◆ PROBLEM DESCRIPTION:
Copy the entries from the line containing "You are a computer-use agent. This" through the line containing "tap(262, 139)", inclusive, changing "Instruction" to "Step" and keeping everything else the same.

◆ RECORD EXCERPTS:
========
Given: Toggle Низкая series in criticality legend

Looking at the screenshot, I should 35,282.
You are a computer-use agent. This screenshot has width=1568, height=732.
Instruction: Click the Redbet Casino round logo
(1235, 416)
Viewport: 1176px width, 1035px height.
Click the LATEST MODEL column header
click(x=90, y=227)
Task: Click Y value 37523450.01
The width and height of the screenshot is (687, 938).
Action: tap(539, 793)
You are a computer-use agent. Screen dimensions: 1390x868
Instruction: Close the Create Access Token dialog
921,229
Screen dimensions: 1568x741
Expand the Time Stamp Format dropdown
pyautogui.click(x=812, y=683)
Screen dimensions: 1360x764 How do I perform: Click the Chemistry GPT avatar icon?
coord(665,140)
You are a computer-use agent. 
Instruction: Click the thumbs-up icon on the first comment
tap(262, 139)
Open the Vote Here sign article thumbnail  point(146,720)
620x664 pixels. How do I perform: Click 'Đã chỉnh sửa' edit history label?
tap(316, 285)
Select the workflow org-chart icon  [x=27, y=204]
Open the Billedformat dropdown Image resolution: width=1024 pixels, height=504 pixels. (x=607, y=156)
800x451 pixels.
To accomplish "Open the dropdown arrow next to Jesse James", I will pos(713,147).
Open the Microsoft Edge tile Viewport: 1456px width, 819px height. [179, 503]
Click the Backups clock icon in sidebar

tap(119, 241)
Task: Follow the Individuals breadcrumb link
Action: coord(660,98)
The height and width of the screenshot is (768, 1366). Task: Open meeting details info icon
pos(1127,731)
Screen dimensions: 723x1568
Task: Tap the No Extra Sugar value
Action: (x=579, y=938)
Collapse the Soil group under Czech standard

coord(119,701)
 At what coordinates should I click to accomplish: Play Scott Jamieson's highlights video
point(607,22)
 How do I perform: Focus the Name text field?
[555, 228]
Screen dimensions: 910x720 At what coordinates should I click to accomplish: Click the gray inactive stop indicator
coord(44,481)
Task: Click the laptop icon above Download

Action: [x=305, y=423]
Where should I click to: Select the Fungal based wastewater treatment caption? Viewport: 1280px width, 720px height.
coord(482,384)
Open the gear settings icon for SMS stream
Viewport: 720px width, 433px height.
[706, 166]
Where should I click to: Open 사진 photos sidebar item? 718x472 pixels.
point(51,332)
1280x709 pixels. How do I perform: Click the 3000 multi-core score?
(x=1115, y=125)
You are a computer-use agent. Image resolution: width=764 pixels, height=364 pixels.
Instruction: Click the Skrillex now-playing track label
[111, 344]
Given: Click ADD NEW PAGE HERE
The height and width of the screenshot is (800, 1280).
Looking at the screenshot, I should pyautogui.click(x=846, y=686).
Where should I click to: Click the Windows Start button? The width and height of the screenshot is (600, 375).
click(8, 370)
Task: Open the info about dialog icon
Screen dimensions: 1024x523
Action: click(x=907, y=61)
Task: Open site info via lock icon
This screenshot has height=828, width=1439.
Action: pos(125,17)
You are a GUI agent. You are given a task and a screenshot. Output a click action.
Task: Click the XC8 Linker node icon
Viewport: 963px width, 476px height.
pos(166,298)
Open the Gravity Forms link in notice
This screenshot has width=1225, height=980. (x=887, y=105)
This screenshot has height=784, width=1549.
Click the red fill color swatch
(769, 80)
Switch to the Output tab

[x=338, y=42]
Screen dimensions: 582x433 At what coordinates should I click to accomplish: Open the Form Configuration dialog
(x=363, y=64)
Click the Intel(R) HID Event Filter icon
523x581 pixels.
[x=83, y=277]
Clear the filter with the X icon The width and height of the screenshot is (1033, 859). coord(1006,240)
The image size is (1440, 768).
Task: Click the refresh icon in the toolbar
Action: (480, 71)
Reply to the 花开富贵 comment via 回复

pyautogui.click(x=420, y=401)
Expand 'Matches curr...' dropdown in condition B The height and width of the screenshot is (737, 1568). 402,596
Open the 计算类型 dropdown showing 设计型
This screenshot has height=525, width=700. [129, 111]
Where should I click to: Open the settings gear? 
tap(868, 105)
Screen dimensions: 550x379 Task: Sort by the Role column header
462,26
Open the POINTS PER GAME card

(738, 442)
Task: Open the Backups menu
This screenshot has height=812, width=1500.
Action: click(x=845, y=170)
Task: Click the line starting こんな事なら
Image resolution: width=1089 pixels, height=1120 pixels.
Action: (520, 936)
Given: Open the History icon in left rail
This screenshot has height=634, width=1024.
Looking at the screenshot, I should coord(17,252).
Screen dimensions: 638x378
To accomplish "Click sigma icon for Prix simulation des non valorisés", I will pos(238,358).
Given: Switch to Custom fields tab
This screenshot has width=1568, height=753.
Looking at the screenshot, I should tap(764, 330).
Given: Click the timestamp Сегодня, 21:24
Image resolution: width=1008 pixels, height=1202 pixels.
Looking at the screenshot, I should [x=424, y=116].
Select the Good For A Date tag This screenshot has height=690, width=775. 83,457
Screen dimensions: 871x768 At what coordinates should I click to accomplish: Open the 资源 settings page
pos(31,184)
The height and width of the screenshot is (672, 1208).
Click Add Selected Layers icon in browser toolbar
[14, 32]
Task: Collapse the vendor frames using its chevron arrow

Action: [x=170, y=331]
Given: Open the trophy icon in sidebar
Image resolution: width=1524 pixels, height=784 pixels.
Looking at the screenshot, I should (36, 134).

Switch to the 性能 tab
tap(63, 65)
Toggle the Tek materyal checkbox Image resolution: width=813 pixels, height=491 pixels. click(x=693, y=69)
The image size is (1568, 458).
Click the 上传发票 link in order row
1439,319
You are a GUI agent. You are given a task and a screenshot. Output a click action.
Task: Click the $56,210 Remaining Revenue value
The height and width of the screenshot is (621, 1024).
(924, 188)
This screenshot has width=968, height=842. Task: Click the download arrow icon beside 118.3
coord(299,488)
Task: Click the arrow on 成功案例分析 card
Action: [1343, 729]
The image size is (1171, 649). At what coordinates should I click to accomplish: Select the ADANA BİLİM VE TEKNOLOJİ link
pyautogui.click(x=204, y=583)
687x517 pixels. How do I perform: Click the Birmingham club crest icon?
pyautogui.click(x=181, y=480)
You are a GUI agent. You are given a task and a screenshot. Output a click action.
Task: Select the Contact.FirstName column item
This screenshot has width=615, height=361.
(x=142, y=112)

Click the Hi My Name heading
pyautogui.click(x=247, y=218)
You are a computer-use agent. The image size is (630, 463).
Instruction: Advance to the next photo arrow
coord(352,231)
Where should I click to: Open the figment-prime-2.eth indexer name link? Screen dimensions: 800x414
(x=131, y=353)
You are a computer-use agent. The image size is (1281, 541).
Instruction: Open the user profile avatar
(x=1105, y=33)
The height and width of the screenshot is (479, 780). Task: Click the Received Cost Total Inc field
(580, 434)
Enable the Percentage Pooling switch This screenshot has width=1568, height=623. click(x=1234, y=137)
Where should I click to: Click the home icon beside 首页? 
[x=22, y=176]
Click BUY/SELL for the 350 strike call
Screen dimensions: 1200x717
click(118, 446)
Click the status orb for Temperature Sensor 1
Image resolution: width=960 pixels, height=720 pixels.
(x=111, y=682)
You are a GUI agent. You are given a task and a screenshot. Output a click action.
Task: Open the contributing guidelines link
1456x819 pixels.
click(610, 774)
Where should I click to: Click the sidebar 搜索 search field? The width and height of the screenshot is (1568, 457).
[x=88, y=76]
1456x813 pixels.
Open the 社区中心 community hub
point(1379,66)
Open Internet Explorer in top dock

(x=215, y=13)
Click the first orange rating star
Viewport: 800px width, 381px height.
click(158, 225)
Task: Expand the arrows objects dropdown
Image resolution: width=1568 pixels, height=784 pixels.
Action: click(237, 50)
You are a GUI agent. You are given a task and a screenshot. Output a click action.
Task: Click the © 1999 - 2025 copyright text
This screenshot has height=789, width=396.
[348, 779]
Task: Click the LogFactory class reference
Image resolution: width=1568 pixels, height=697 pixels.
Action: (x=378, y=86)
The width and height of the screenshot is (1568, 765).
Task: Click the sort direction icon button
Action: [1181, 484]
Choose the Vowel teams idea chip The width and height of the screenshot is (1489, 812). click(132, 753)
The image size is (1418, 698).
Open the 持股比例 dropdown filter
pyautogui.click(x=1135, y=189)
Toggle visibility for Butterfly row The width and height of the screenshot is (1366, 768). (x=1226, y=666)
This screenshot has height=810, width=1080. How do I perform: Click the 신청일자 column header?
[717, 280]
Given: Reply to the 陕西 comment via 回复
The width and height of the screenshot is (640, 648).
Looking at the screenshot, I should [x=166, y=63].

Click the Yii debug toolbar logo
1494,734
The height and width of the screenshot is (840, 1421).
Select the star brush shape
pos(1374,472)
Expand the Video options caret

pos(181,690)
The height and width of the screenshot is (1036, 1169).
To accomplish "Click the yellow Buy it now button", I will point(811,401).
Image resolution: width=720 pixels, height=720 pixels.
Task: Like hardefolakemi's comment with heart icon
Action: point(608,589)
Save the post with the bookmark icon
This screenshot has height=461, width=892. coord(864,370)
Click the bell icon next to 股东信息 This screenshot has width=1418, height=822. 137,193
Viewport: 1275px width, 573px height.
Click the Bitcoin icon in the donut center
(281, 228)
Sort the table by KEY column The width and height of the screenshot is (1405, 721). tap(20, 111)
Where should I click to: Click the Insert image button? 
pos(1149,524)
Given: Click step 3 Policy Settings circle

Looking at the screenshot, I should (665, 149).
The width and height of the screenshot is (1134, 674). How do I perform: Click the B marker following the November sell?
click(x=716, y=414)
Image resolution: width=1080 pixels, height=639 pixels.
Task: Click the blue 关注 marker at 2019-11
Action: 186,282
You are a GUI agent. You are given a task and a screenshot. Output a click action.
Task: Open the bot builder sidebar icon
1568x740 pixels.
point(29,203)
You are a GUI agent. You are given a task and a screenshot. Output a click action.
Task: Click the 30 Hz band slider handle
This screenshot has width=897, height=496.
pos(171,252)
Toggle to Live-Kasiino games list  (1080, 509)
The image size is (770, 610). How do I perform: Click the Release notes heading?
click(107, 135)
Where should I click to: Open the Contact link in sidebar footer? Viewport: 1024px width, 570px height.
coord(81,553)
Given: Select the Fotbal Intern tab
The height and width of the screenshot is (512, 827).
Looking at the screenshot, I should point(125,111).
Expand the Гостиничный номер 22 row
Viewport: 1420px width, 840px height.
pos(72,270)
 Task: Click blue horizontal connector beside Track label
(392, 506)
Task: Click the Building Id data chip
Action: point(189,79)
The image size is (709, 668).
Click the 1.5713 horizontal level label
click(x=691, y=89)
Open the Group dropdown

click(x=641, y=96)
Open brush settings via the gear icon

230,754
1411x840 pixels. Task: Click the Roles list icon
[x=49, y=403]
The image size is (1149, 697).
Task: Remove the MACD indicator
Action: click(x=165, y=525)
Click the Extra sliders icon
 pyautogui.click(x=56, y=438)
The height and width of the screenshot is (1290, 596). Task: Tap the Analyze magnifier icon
========
◆ WORKED ANSWER:
You are a computer-use agent. This screenshot has width=1568, height=732.
Step: Click the Redbet Casino round logo
(1235, 416)
Viewport: 1176px width, 1035px height.
Click the LATEST MODEL column header
click(x=90, y=227)
Task: Click Y value 37523450.01
The width and height of the screenshot is (687, 938).
Action: tap(539, 793)
You are a computer-use agent. Screen dimensions: 1390x868
Step: Close the Create Access Token dialog
921,229
Screen dimensions: 1568x741
Expand the Time Stamp Format dropdown
pyautogui.click(x=812, y=683)
Screen dimensions: 1360x764 How do I perform: Click the Chemistry GPT avatar icon?
coord(665,140)
You are a computer-use agent. 
Step: Click the thumbs-up icon on the first comment
tap(262, 139)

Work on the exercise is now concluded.